WHAT TO WORK ON: Lines below that hold the word "computer" must be copied in full.
Content starts
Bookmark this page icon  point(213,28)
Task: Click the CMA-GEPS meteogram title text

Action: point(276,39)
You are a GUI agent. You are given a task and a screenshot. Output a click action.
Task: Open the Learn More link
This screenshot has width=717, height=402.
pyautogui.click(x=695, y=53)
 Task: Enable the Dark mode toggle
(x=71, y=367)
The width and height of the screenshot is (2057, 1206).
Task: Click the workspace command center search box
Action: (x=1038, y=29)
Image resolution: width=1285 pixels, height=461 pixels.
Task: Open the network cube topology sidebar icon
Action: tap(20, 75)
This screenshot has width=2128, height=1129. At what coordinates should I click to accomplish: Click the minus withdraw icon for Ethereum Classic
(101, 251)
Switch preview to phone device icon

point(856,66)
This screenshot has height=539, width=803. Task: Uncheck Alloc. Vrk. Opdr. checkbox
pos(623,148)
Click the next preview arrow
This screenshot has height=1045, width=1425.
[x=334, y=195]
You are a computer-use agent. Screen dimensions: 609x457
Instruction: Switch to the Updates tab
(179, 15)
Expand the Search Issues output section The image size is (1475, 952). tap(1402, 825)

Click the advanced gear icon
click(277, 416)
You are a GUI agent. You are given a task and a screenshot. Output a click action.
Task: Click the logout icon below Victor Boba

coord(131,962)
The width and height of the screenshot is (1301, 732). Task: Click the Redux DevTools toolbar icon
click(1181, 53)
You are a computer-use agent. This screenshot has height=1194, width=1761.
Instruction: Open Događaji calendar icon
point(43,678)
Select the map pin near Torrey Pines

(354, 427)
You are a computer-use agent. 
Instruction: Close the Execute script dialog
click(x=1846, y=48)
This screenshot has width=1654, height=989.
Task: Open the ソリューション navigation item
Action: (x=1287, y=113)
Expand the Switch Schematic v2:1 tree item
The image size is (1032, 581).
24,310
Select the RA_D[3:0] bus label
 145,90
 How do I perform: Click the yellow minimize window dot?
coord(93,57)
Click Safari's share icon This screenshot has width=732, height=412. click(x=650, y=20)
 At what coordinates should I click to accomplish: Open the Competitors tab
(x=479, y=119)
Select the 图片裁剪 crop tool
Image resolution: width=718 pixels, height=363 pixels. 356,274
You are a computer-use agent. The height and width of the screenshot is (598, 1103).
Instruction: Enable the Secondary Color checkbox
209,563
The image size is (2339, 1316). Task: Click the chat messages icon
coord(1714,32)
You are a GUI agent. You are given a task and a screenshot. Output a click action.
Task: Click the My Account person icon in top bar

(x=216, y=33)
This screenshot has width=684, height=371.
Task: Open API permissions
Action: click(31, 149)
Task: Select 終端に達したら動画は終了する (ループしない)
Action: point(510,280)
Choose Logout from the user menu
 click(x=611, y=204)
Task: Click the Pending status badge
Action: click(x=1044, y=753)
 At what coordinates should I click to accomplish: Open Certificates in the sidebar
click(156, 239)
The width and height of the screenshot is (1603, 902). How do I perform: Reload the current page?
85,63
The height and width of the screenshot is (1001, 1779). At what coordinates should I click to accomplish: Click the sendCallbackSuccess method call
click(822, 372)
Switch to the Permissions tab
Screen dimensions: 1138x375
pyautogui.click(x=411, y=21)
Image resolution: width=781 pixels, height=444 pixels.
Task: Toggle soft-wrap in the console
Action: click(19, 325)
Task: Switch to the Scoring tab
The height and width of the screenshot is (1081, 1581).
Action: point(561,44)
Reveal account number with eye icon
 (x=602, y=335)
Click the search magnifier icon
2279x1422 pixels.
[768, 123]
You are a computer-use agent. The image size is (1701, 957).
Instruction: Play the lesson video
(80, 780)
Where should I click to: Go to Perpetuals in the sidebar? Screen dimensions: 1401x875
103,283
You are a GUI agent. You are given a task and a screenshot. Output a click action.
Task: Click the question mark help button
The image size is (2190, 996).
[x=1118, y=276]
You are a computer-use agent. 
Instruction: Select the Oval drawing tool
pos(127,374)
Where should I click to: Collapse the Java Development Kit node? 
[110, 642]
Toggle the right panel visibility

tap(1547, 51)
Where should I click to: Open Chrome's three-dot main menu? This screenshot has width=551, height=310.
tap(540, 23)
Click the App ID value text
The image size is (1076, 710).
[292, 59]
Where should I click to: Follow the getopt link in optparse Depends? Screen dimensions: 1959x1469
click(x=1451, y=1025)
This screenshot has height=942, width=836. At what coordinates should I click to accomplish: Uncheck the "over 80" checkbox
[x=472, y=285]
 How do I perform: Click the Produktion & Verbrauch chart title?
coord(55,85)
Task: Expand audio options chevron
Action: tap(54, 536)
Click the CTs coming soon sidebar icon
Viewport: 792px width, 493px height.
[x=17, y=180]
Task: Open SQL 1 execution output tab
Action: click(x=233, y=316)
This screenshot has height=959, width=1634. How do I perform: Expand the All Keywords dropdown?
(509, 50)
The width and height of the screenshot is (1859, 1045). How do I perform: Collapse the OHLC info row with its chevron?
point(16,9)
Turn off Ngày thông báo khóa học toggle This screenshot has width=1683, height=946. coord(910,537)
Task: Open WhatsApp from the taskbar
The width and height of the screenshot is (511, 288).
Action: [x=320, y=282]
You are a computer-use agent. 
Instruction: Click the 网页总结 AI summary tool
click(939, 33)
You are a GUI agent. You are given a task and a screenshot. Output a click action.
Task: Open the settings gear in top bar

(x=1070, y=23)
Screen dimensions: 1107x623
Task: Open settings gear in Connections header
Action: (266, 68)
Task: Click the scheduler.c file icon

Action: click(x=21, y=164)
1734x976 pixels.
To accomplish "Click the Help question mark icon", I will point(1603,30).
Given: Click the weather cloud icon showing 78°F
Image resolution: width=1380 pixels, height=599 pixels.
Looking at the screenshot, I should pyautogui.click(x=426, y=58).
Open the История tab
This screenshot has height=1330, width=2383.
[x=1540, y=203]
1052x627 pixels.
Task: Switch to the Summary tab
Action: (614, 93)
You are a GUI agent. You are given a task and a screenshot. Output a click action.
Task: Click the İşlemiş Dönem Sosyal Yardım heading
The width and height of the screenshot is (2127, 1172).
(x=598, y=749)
Content ends
SOLUTION TO THE EXERCISE:
You are a computer-use agent. Screen dimensions: 609x457
You are a computer-use agent. This screenshot has height=1194, width=1761.
You are a computer-use agent. 
You are a computer-use agent. The height and width of the screenshot is (598, 1103).
You are a computer-use agent. The image size is (1701, 957).
You are a computer-use agent. 
You are a computer-use agent. 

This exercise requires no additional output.